One of the goals of the present study was to assess the role of MR signaling in the maintenance of alcohol self-administration using the MR antagonist spironolactone. Another goal of this study was to examine the effects of spironolactone on behavior under extinction conditions. To do this, probe extinction tests were used in which the cues associated with the reinforcer were presented, but alcohol delivery was withheld. This test allows for the examination of the persistence of responding in the presence of drug- associated cues, but absence of the primary reinforcer, which is an important feature of drug seeking behavior. Based on the literature, we hypothesized that MR antagonism would reduce alcohol self-administration, the persistence of non-reinforced alcohol responding. We also hypothesized that females would be more sensitive to this MR antagonism given greater behavioral response to MR knockout as well as documented HPA axis dimorphism (Ter Horst et al., 2012, Bangasser and Valentino, 2014). To test this hypothesis male and female Long-Evans rats were trained to self-administer a sweetened alcohol solution (15% (v/v) alcohol + 2% (w/v) sucrose) and administered spironolactone prior to alcohol self-administration and probe extinction sessions. Furthermore, to explore the specificity of this effect to an alcohol reinforcer, spironolactone was tested in a separate group of male and female Long-Evans rats trained on sucrose self-administration. Together with recent studies implicating MR signaling in alcohol drinking behavior, these findings suggest that the MR may be an important avenue for research in the alcohol field.

Materials and Methods

Animals

38 adult Long-Evans rats (19 male/19 female) were single housed under a 12h light/dark cycle (7am/pm). All experiments were conducted during the light cycle. Animals were continuously monitored and cared for by the veterinary staff of the UNC-Chapel Hill Division of Comparative Medicine. All procedures were carried out in accordance with the NIH Guide for Care and Use of Laboratory Animals and institutional guidelines. All protocols were approved by the UNC Institutional Animal Care and Use Committee (IACUC). UNC-Chapel Hill is accredited by the Association for Assessment and Accreditation of Laboratory Animal Care (AAALAC).

Apparatus

Self-administration was conducted in operant chambers (Med Associates, Georgia, VT) located within sound-attenuating cabinets equipped with an exhaust fan to provide ventilation and mask outside noise. Chambers were equipped with two retractable levers on opposite sides of the chamber (left and right), and a cue light was located above each lever.
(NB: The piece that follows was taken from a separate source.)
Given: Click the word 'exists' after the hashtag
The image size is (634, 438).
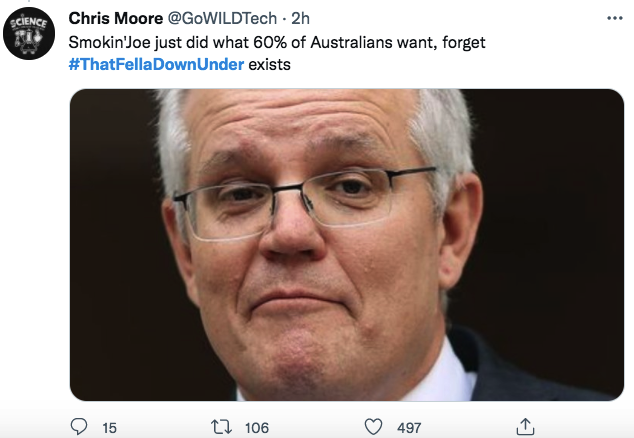Looking at the screenshot, I should pyautogui.click(x=269, y=64).
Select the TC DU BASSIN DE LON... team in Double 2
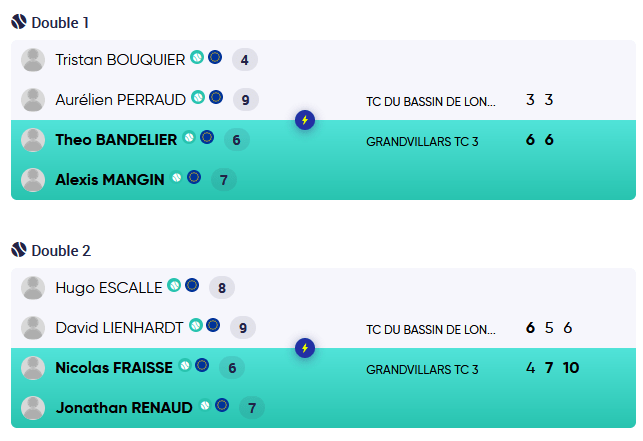643x441 pixels. 430,329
When the response requirement was met on the left (active) lever, a cue light (directly above the lever) and a stimulus tone were presented for the duration of the alcohol reinforcer delivery (0.1mL of solution into a well on the left side of the chamber across 1.66s). Responding during reinforcer delivery and on the right (inactive) lever was recorded, but had no programmed consequences. Chambers were also equipped with 4 parallel infrared beams across the bar floor to measure general locomotor activity throughout the session. The number of beam breaks for the entire session was collected and this total was divided by the session length (30 min) to represent the locomotor rate (beam breaks/min).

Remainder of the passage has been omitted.